Jesus spoke of the Scriptures (referring to the Old Testament) as being the inspired word of God, which bore witness to him:
‘Then he said to them, ‘These are my words which I spoke to you, while I was still with you, that everything written about me in the law of Moses and the prophets and the psalms must be fulfilled. ‘Then he opened their minds to understand the scriptures, and said to them, ‘Thus it is written, that the Christ should suffer and on the third day rise from the dead, and that repentance and forgiveness of sins should be preached in his name to all nations, beginning from Jerusalem.”‘(Luke 24:44-47)
He promised to guide his Church through the ministry of his apostles (see John 14:16-18, 25-26), and the apostles passed on this authority to their successors, the bishops. It was the bishops of the Church that determined which books among the many Christian writings in circulation at the time were truly inspired.
Therefore, it was the Church, through the authority entrusted to it by Christ, that determined the canon (“rule” or list of inspired books) of Scripture. This process took more than three centuries and was finally resolved at the Council of Hippo in AD 393.

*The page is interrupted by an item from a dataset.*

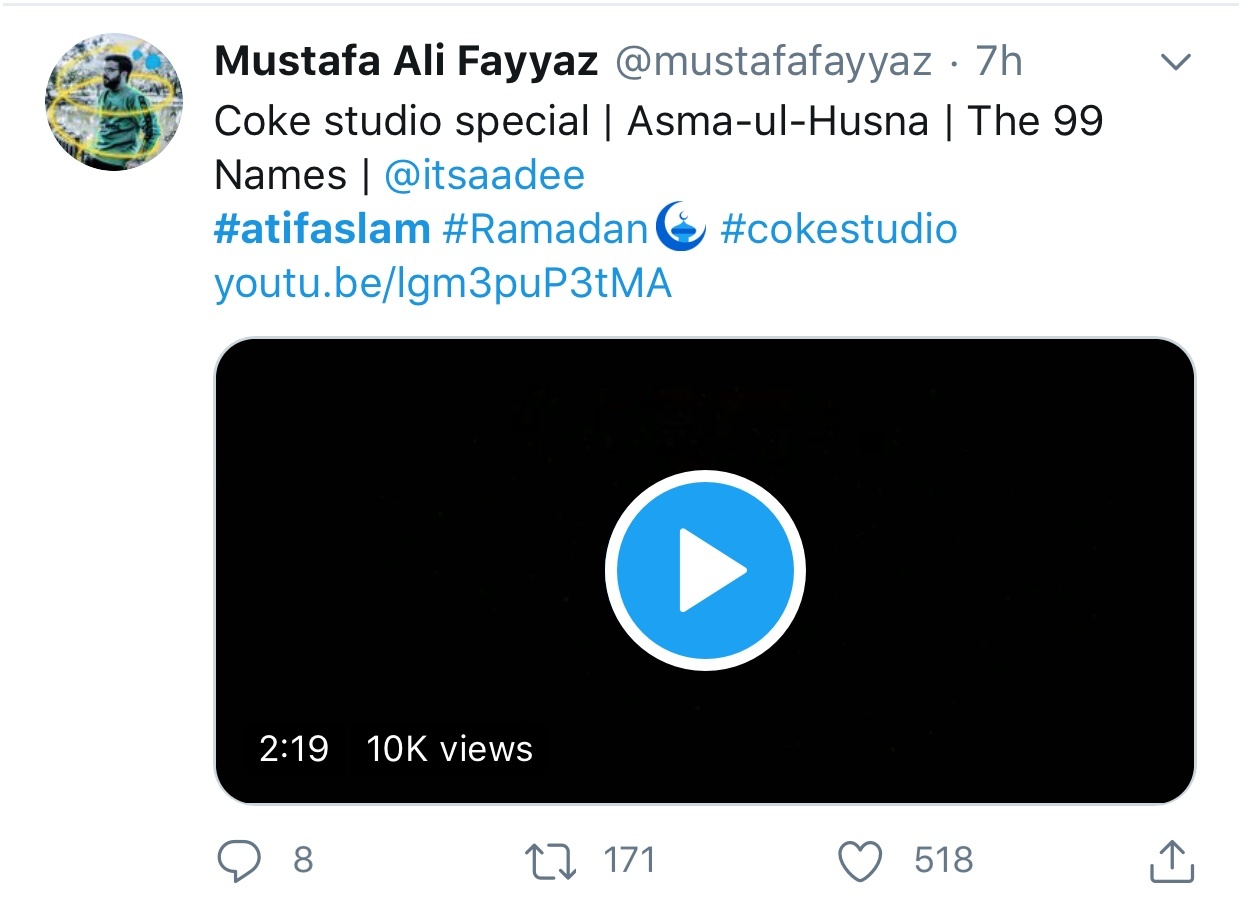This screenshot has height=912, width=1242.
Task: Open Mustafa Ali Fayyaz profile picture
Action: point(114,101)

Later, at the two Councils of Carthage, in 397 and 419, the bishops of the Church continued the process by finally determining which sacred writings were divinely inspired. (We need to remember that the early Christians did not have access to the Bible as we know it today. The first printed Bible was not available until the printing press was invented in the fifteenth century, and even then, the number of copies in circulation was limited.)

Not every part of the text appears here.